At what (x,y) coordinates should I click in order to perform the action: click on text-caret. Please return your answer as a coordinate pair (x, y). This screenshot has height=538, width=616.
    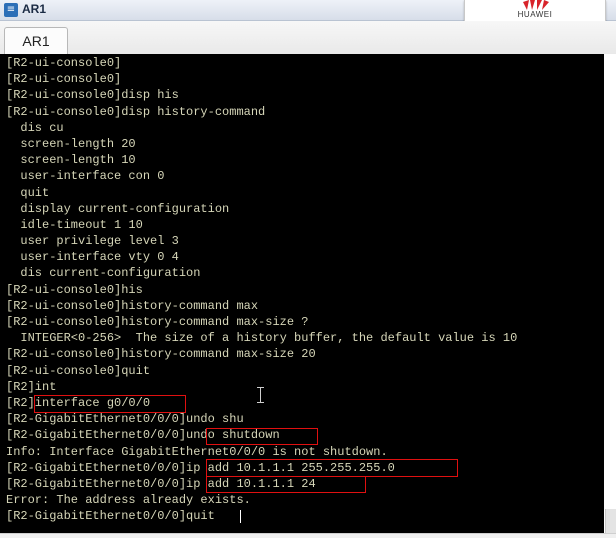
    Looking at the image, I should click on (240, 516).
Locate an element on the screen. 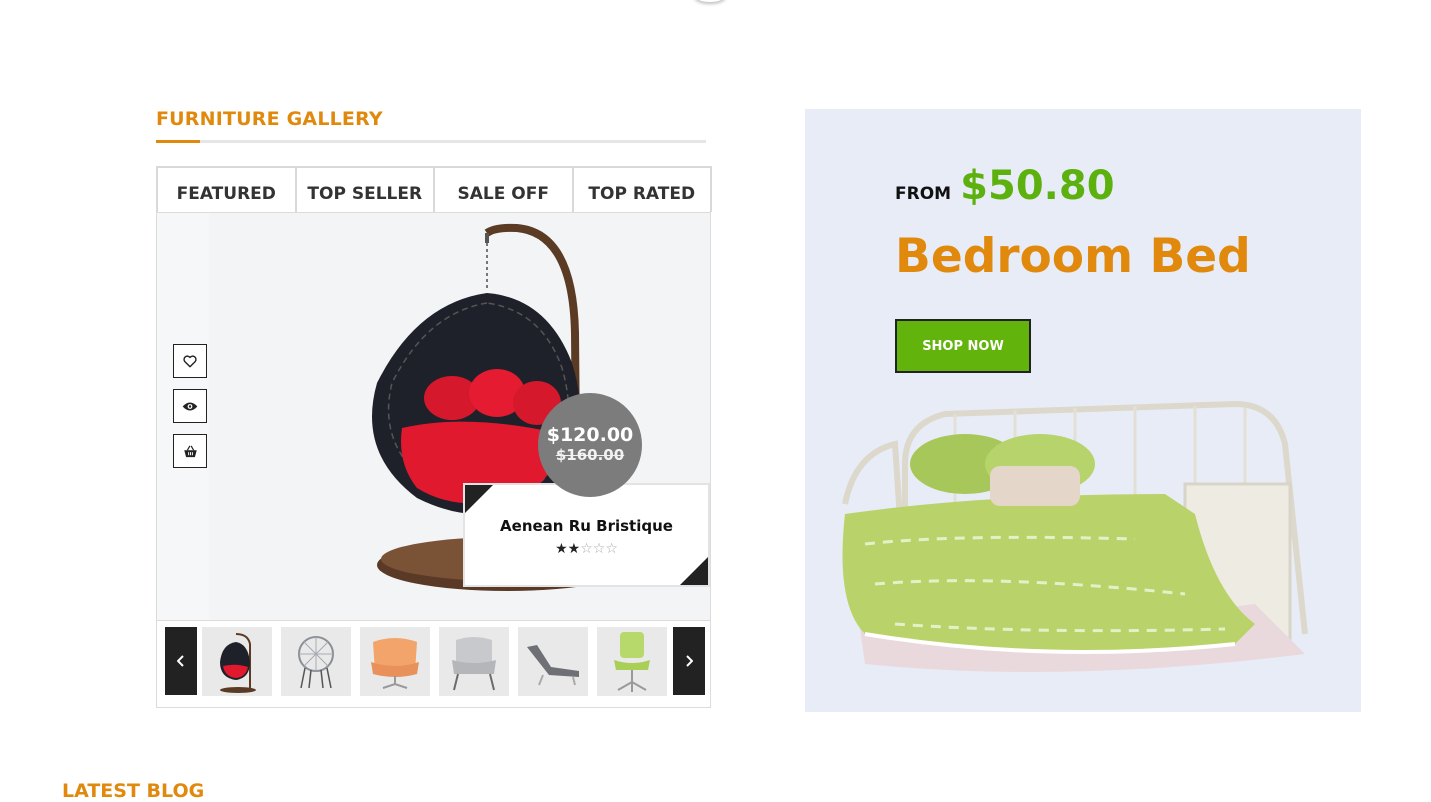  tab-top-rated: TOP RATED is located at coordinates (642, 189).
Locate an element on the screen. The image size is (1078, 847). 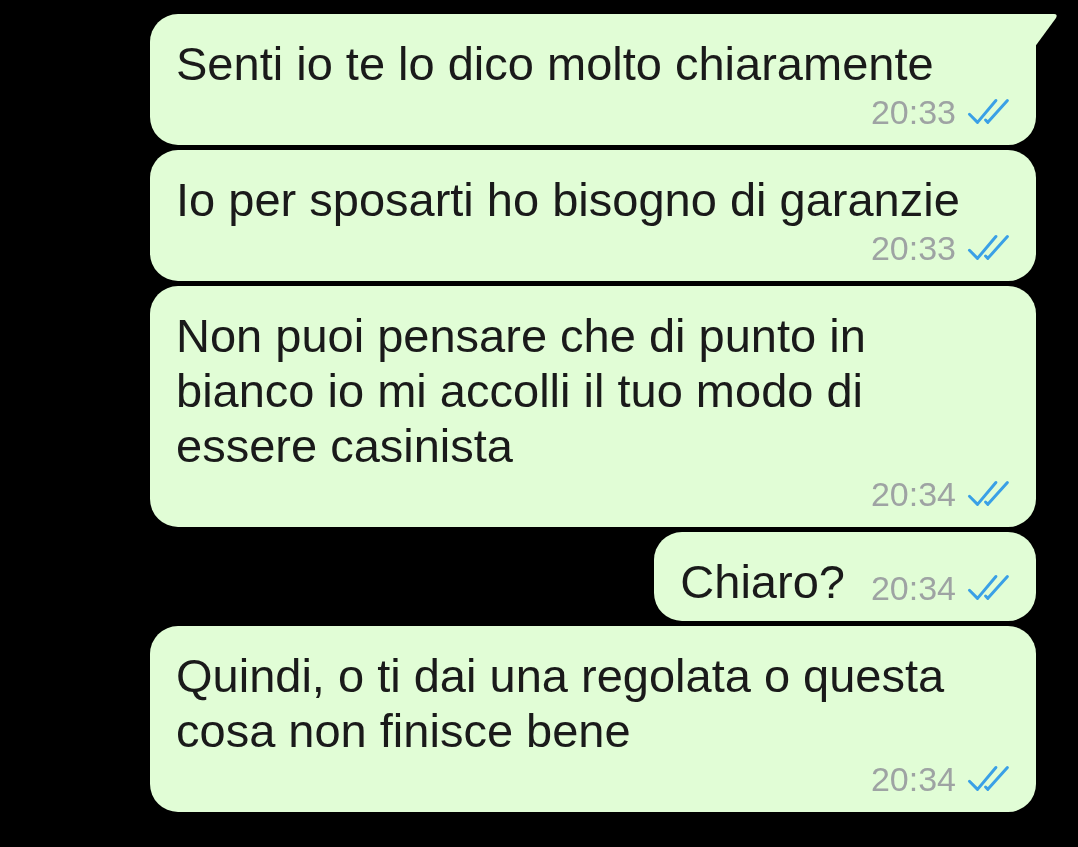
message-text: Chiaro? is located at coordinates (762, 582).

-------

> Exercise description:
Can you echo everything from the start of the items down to the line containing "Looking at the" word for word, leaving out the pictures?

> Result of the exercise:
At what (x,y) coordinates should I click in order to perform the action: click on text-caret. Please return your answer as a coordinate pair (x, y). This screenshot has height=538, width=616.
    Looking at the image, I should click on (240, 516).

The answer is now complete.